Date: Fri, 6 Jan 2006 13:13:19 -0500
Reply-To: Mike Rhoads <RHOADSM1@WESTAT.COM>
Sender: "SAS(r) Discussion" <SAS-L@LISTSERV.UGA.EDU>
From: Mike Rhoads <RHOADSM1@WESTAT.COM>
Subject: Re: Simultaneous append and prune a large data set
Content-Type: text/plain; charset="us-ascii"
Clint,
This may not be particularly practical, but at least theoretically it
would be an option to avoid making a copy.
It relies on the capability of updating SAS data sets in place (MODIFY
statement etc.). Logically it would involve "pairing up" records to be
deleted with records to be added, and using MODIFY to replace each one
of the former with one of the latter. If more adds than deletes, put
the extra ones at the end. If more deletes than adds, then use REMOVE
to get rid of the extra old records.
This could of course lead to slow growth of the file over time as you
get more "wasted" space, so it would probably be necessary to do a
recopy on some periodic basis to reclaim that space. It would also
eliminate any real order to the records, if that is of interest. You
could of course maintain an index to get around that issue.
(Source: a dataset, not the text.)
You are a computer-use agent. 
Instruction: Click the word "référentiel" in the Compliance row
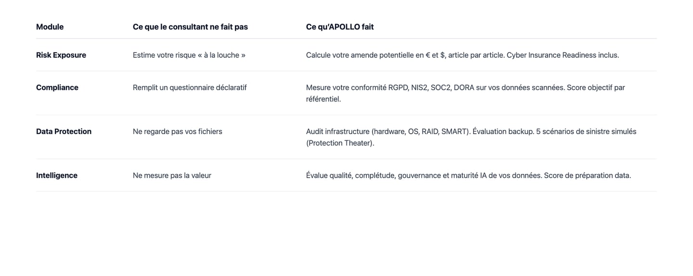click(x=322, y=100)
It would also require quite a bit of programming and testing, and I
don't know how performance would be. Like I said, it's an idea and not
necessarily a recommendation.
Good luck!
Mike Rhoads
Westat
RhoadsM1@Westat.com
-----Original Message-----
From: owner-sas-l@listserv.uga.edu [mailto:owner-sas-l@listserv.uga.edu]
On Behalf Of Rickards, Clinton (GE Consumer Finance)
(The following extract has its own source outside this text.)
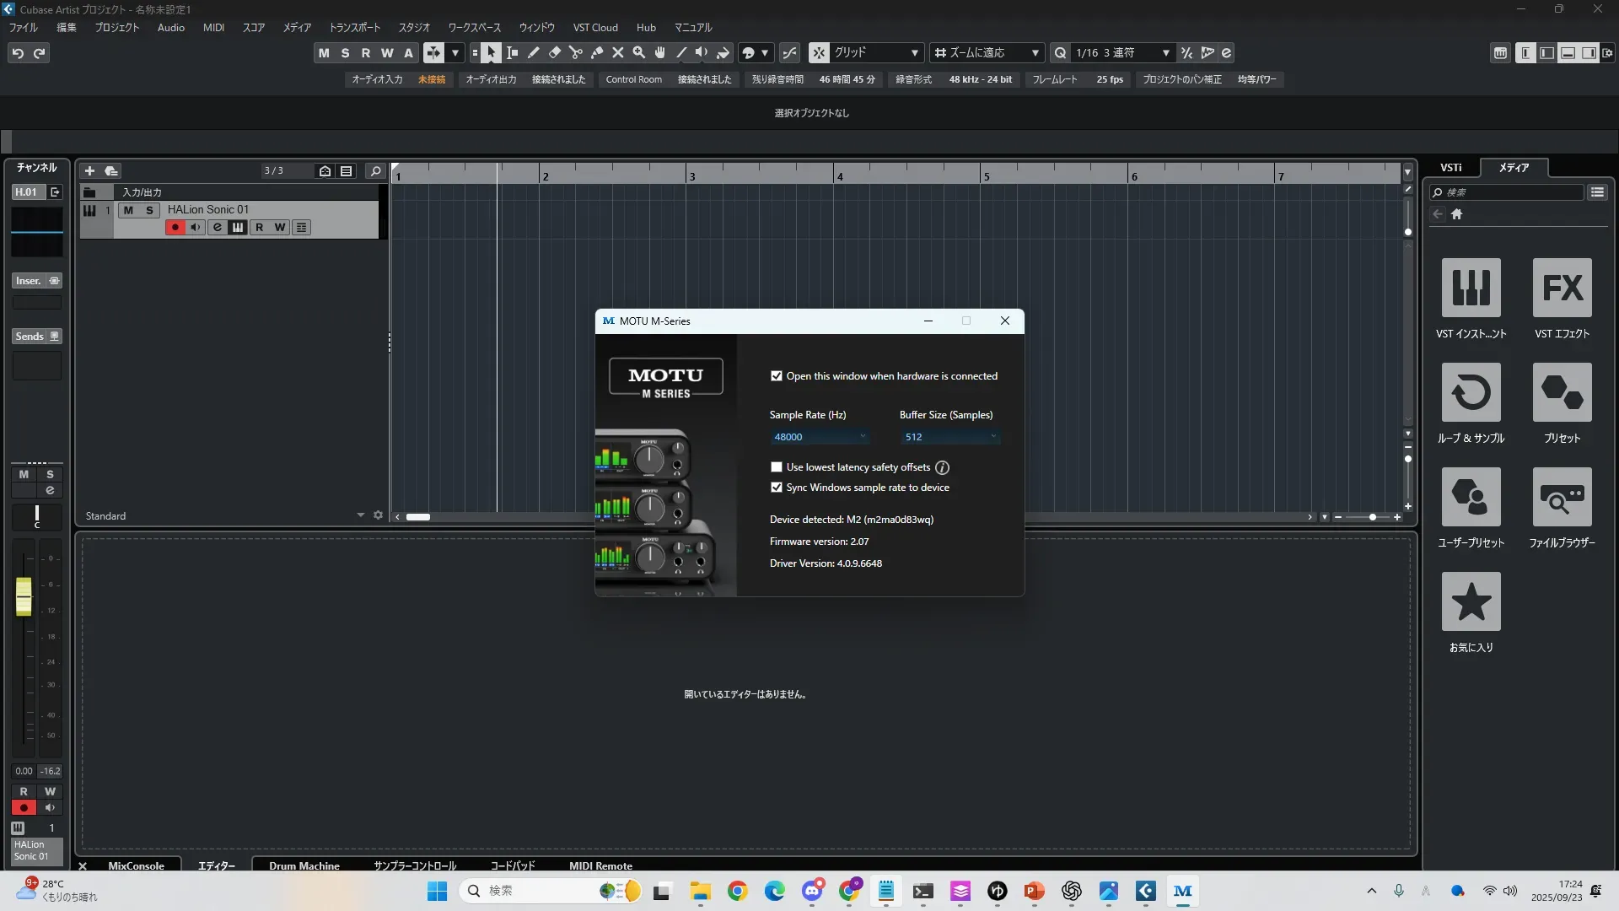
Task: Open the Buffer Size 512 dropdown
Action: pyautogui.click(x=949, y=437)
Sent: Friday, January 06, 2006 11:17 AM
To: SAS-L (E-mail)
Subject: Simultaneous append and prune a large data set
All,
I think I know the answer to this but I'm hoping for someone can give me
some alternatives.
I have a job I inherited which maintains a large data set (220+ GB). The
goal is to keep a rolling 180 days of data. The job extracts the current
day's data into a temp data set and PROC APPENDs that data to the full
data set. A data step then rewrites the full data set, using a where
clause to prune data more than 180 days old. Here is the essence of the
program:
%let keepdate = "06jul2005"d; <<<< recalculated daily...
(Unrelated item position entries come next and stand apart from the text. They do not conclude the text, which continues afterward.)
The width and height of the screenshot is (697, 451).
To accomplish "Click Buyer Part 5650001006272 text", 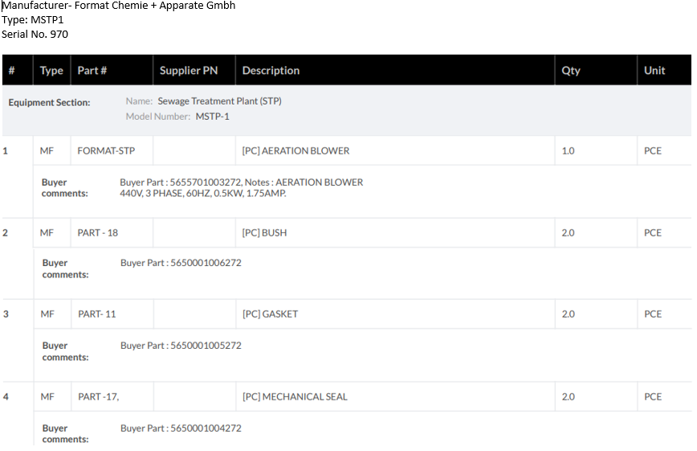I will tap(181, 263).
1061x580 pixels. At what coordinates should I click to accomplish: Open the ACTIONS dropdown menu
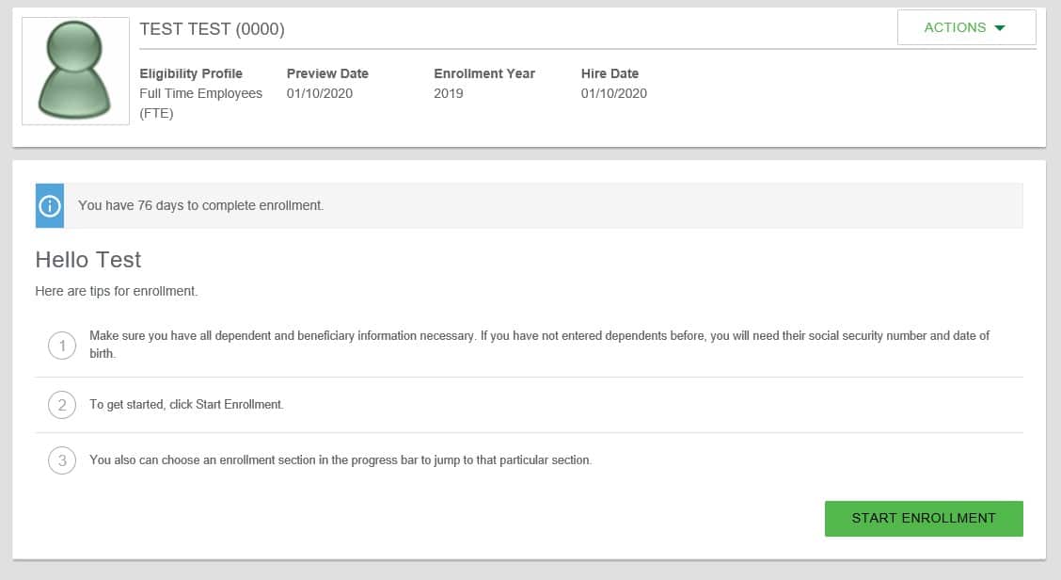click(966, 27)
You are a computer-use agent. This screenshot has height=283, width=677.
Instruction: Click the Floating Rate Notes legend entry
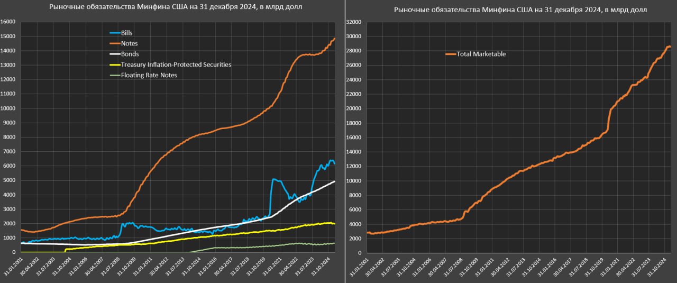coord(149,75)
proc append base=lib.full data=work.daily;
run;
data lib.full;
set lib.full (where=(tran_date < &keepdate));
run;
The problem is that in the data step, SAS is making a second copy of
lib.full, consuming all available disk space. We are working with our
sys admins to clear space and to allocate more disk space.
My basic understanding has always been that there is no way to avoid
making a copy of the full data set, either into WORK or into another
library. Our work space averages 270-300GB free, big enough but close
given other users on the system. I am considering modifying the program
to look like this:
%let keepdate = "06jul2005"d; <<<< recalculated daily...
libname otherlib "in our saswork directory";
data otherlib.days179;
set lib.full (where=(tran_date < &keepdate));
run;
proc datasets lib=lib;
delete full;
run;
data lib.full;
set otherlib.days179
work.daily ;
run;
Any other alternatives or thoughts?
TIA,
Clint